Работая над Цезарем, входя в огромный, исполненный напряженной внутренней жизни духовный мир роли, постепенно сживаясь с этим миром и открывая в нем все новые и новые грани, Качалов неуклонно шел к тому предельно убедительному артистическому перевоплощению, которое потрясало зрителей.
Масштаб роли Юлия Цезаря в трагедии Шекспира не может быть измерен объемом ее текста. Вся роль состоит из четырех выходов, которые в постановке МХТ занимали в общей сложности не более 42 минут. Но все это лишь внешние показатели, никак не характеризующие внутренний смысл образа.

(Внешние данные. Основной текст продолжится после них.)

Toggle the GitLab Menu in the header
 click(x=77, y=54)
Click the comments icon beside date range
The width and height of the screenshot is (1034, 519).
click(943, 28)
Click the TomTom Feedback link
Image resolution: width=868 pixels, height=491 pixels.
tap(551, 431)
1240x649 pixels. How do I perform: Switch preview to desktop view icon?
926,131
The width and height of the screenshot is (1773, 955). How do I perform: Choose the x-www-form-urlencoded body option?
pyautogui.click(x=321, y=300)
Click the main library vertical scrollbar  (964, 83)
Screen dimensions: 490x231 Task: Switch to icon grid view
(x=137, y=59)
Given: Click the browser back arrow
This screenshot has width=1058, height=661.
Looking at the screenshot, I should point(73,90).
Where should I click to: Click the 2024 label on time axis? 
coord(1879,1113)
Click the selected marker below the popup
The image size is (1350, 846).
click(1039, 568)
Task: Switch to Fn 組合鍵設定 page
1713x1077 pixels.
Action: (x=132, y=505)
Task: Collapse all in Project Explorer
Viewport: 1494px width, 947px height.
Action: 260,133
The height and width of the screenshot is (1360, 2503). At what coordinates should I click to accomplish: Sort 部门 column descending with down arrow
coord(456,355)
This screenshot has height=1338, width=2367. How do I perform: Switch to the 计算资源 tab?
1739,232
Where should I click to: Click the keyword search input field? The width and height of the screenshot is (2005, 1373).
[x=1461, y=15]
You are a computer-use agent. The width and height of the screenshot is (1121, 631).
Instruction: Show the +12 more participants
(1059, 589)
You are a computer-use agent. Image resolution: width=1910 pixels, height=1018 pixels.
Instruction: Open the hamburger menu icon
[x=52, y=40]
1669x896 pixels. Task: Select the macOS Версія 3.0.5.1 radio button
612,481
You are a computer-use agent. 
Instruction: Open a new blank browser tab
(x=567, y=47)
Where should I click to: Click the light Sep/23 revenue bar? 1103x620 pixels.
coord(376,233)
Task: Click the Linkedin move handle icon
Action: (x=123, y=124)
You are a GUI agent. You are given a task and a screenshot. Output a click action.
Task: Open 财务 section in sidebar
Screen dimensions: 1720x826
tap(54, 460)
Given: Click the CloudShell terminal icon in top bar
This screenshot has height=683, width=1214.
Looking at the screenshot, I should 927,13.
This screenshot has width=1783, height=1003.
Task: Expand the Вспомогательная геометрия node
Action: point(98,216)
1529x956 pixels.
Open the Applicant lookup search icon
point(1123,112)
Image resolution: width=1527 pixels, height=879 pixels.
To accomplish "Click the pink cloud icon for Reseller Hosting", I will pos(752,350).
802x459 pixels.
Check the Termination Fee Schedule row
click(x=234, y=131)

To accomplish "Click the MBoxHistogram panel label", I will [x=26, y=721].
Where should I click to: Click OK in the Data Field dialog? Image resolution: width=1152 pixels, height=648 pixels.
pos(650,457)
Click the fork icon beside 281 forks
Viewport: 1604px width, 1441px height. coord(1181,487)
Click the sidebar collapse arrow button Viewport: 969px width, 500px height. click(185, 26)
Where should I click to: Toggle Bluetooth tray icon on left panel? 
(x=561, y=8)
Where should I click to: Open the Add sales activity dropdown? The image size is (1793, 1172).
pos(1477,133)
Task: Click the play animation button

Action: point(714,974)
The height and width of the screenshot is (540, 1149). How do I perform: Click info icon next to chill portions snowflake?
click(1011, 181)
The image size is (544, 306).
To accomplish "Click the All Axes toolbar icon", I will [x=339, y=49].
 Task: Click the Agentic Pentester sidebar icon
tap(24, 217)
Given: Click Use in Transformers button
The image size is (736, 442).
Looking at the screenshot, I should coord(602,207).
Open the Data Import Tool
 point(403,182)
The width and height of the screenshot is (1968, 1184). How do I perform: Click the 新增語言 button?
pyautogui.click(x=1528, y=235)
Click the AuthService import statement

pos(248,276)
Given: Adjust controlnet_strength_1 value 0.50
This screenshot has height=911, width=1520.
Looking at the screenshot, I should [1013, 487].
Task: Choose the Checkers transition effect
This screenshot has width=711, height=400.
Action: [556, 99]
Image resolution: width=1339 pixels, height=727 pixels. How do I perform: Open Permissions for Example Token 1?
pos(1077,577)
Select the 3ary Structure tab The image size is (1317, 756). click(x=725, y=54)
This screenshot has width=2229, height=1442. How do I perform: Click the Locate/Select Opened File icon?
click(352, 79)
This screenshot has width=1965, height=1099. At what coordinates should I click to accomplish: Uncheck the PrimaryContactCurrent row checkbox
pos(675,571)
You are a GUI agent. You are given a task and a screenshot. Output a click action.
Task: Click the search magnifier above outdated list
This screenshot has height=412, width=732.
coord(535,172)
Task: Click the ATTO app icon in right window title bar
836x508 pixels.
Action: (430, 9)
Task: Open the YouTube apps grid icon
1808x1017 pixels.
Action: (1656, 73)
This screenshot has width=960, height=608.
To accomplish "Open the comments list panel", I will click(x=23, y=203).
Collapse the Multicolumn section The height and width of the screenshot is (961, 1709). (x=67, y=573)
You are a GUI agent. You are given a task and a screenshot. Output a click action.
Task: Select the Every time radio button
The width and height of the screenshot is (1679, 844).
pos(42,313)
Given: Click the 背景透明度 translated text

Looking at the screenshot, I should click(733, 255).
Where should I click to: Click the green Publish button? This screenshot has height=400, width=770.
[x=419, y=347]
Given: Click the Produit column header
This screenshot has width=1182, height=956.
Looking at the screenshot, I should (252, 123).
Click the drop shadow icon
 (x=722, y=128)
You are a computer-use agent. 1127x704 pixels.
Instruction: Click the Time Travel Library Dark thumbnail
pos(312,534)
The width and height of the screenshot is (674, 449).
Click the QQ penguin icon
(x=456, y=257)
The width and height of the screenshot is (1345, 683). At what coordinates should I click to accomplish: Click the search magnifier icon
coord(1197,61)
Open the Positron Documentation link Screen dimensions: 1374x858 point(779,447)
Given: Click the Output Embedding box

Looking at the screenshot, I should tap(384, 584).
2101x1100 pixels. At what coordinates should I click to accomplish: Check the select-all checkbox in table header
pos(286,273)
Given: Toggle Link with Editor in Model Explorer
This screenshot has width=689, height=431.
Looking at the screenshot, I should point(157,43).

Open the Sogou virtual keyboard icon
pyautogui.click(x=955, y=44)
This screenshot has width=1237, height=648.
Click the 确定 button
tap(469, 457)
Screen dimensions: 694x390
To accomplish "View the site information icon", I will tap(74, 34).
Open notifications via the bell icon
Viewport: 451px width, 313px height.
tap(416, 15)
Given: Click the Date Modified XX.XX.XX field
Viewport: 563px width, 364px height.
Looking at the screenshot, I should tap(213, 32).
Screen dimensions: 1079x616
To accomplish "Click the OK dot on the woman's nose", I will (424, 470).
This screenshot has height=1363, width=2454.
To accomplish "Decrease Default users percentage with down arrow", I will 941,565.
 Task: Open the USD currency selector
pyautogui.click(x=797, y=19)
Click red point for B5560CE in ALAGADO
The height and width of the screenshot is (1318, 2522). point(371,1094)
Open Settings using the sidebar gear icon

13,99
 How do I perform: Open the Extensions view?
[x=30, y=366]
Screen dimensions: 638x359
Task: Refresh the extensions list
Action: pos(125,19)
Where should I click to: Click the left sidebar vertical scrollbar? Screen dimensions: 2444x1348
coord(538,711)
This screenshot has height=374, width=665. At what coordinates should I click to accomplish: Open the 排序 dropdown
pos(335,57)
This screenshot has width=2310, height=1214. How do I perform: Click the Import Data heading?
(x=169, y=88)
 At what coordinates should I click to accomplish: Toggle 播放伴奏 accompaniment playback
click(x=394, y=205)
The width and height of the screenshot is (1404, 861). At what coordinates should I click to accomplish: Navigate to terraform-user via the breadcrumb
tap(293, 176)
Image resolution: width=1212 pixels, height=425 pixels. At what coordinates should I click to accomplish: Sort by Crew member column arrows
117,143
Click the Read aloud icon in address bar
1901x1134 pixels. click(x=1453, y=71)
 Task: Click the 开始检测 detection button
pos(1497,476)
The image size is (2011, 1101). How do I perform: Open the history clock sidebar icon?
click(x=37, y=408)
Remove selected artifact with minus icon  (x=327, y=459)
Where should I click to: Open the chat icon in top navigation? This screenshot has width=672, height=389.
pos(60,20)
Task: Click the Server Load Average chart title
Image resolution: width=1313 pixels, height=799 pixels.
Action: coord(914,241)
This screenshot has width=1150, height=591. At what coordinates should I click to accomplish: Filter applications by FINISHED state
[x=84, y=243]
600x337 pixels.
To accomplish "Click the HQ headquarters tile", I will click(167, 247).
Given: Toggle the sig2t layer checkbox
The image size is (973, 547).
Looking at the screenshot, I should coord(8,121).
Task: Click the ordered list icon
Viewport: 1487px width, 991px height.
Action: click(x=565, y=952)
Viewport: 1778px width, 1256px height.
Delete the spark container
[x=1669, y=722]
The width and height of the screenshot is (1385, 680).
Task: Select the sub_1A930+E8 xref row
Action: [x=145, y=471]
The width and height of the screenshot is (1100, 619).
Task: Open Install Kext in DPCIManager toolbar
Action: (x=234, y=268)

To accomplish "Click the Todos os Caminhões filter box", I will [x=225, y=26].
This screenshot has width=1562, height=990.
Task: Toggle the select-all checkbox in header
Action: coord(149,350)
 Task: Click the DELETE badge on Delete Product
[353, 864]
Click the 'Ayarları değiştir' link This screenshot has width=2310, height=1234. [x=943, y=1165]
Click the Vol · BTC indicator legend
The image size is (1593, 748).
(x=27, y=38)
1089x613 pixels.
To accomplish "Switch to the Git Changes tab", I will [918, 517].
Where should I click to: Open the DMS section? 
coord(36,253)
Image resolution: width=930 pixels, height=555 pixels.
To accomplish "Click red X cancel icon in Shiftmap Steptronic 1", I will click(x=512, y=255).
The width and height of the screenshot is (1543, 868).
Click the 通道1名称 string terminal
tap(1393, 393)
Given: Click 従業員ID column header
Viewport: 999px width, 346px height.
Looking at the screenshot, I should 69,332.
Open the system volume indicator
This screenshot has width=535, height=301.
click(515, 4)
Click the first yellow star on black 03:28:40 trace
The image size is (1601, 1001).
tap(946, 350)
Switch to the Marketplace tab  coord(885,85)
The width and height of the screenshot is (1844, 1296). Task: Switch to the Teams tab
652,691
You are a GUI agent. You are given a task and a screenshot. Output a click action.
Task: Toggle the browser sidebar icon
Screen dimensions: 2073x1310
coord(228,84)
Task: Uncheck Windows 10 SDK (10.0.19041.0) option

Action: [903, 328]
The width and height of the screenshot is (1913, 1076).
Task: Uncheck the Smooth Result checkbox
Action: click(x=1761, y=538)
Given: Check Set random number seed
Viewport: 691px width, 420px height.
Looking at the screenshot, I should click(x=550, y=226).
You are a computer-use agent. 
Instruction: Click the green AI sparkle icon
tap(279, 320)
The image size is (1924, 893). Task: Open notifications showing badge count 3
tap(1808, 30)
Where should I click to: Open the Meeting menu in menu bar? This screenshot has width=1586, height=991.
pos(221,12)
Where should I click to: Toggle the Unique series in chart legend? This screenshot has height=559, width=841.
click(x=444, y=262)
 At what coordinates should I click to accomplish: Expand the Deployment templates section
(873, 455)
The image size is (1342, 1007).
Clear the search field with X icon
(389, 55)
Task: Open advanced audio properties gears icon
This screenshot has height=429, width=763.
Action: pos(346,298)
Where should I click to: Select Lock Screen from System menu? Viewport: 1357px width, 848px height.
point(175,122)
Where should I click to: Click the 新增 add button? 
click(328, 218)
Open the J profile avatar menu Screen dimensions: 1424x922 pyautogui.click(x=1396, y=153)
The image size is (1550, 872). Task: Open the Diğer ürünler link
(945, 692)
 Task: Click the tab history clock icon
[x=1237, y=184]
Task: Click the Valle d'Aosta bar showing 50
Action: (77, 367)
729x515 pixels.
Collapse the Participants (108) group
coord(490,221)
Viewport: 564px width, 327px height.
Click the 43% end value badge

Несмотря на сравнительную непродолжительность своей сценической жизни, роль Цезаря, если можно так выразиться, пронизывает собою всю пьесу, от нее и к ней идут все нити драматического действия. Ее резонанс распространяется далеко за пределы 42 минут пребывания Цезаря на сцене. Это притягательное качество роли Цезаря, великолепно воспринятое Качаловым, верно отмечено В. Г. Сахновским: "В контексте драмы Цезарь является той силой, из-за которой неотвратимо разражается трагедия. Цезарь монументально медленен и вместе с тем мгновенен. Выполнение этой стилистической задачи, с сохранением характеристики образа и трагедийной напряженности, -- устремить действие через себя к катастрофе -- было искуснейшим мастерством Качалова" {"Театр и драматургия", 1936, No 3, стр. 145.}.
Качалов -- Цезарь не был героем в традиционно-театральном понимании этого определения, -- подлинным героем спектакля была та человеческая истерия, о которой говорил Вл. И. Немирович-Данченко, -- но основная идея постановки закономерно и отчетливо выдвигала фигуру Цезаря на первый план.
"Гениальное понимание" неумолимой логики исторической борьбы -- важнейший и неотъемлемый элемент общего замысла спектакля -- составляло основу толкования Качаловым образа Цезаря. В нем светился высокий и могучий интеллект, заставлявший его смотреть на мир с чувством гордого и отчужденного превосходства. Эта отчетливо выступавшая черта и определяла внутреннюю импозантность образа, составляла его сердцевину. В своей монографии о Качалове H. E. Эфрос писал, что у Качалова образ "окристаллизовался вокруг цезаревой веры в свою гениальность и цезарева упоения своею избранностью" {Н. Эфрос. В. И. Качалов, П., 1919, стр. 58.}. В одно сливались в нем, по выражению биографа артиста, ирония мудреца и презрение владыки, придавая такое неповторимое своеобразие этому сценическому воплощению. С высокомерно презрительной, мудрой и гордой усмешкой, змеившейся на его тонких губах, проходил Цезарь -- Качалов через спектакль -- от первой сцены к моменту своего кровавого конца.
Это был подлинно шекспировский и в то же время качаловский Цезарь. Личность артиста наложила на него глубокий и выразительный отпечаток. Цезарь -- один из многочисленных образов Качалова, которые были отмечены всей силой его большой, философски-беспокойной мысли.